§ **Exercise requirements**
Copy the purchase terms, starting at the words "General Terms and Conditions of Purchase for" and stopping after "specific business transaction.", and substitute "implied agreement" for "tacit agreement" wherever it appears.

§ **Extract**
General Terms and Conditions of Purchase for trafomodern Transformatoren Ges.m.b.H., Industriestraße II/11, A 7053 Hornstein

1. Scope of Validity

For our purchases, the following General Terms and Conditions of Purchase shall be exclusively applicable. By accepting our order, our General Terms and Conditions of Purchase shall be deemed as accepted, even replacing any general terms and conditions for the sale and delivery mentioned in the offer or order confirmation of the seller for the execution of the order, even if we did not specifically contradict them. Silence shall not be regarded as a tacit agreement. The seller’s general terms and conditions for the sale and delivery shall only be applicable to us to the extent that we have given our prior agreement in writing and will apply solely for that specific business transaction.

2. Order Confirmation

Unless otherwise agreed, we expect to receive an order confirmation from the supplier within 4 working days, counted from the day the supplier received our order. If we receive no order confirmation within this period of time, we are entitled to withdraw from the order within the following 14 days. Should an order be unclear, the supplier shall ask us for clarifications within 4 working days, counted from the day the supplier received our order. The order confirmation resp. the request for clarifications shall be made in writing by email, letter, or fax addressed to the contact data provided by us.   By accepting the order, the supplier agrees to deliver the goods in the agreed quality, quantity, and description, as stated in the order or the documents attached to the order, such as specifications, drawings, parts lists, or technical documents, which shall be deemed to form an integral part of the order.

§ **Excerpted data**

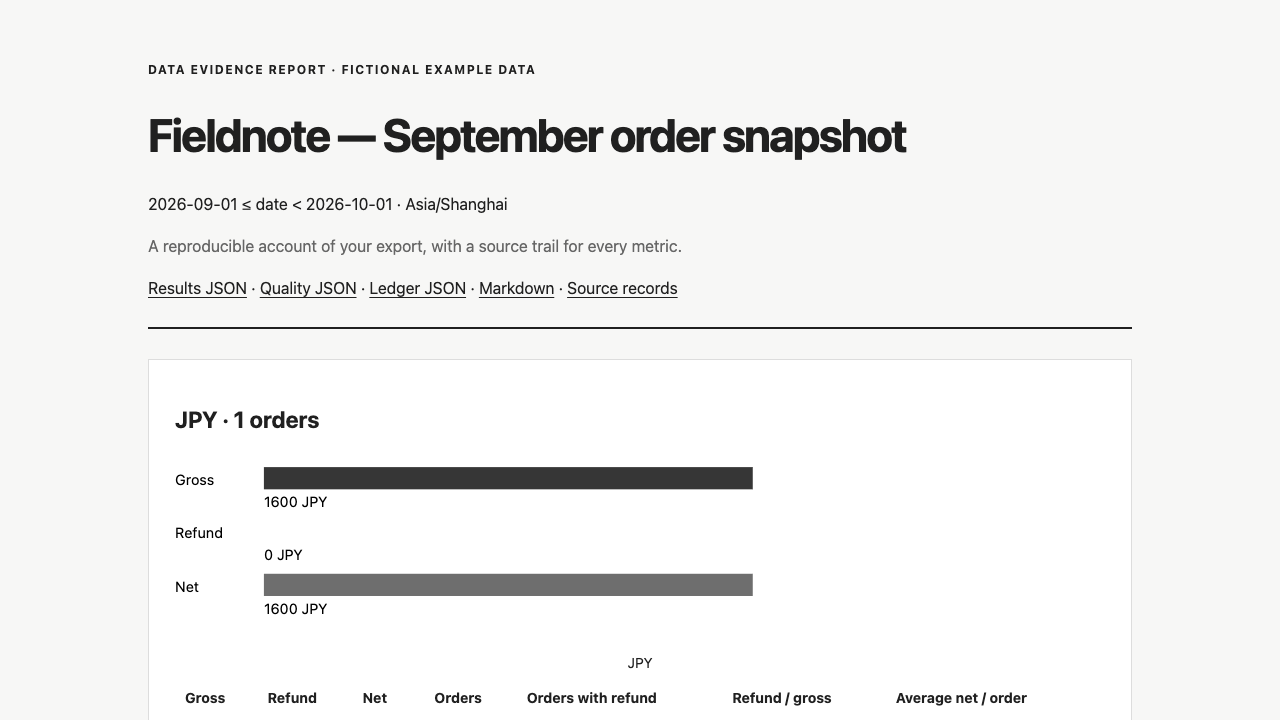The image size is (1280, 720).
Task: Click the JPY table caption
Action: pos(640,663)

...

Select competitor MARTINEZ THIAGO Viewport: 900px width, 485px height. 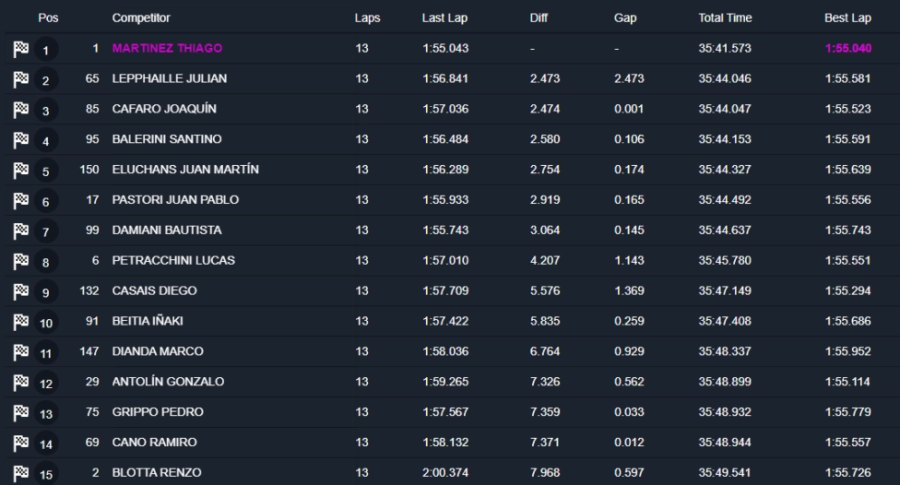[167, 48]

§ **Finished exercise**
General Terms and Conditions of Purchase for trafomodern Transformatoren Ges.m.b.H., Industriestraße II/11, A 7053 Hornstein

1. Scope of Validity

For our purchases, the following General Terms and Conditions of Purchase shall be exclusively applicable. By accepting our order, our General Terms and Conditions of Purchase shall be deemed as accepted, even replacing any general terms and conditions for the sale and delivery mentioned in the offer or order confirmation of the seller for the execution of the order, even if we did not specifically contradict them. Silence shall not be regarded as a implied agreement. The seller’s general terms and conditions for the sale and delivery shall only be applicable to us to the extent that we have given our prior agreement in writing and will apply solely for that specific business transaction.